Data for review.
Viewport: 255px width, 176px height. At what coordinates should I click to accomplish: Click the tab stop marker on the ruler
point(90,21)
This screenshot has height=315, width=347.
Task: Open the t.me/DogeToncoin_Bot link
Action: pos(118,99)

Your goal. Word for word, write out each of the records shown above.

Task response.
Viewport: 255px width, 176px height. At what coordinates should I click to accomplish: Click the tab stop marker on the ruler
point(90,21)
This screenshot has height=315, width=347.
Task: Open the t.me/DogeToncoin_Bot link
Action: pos(118,99)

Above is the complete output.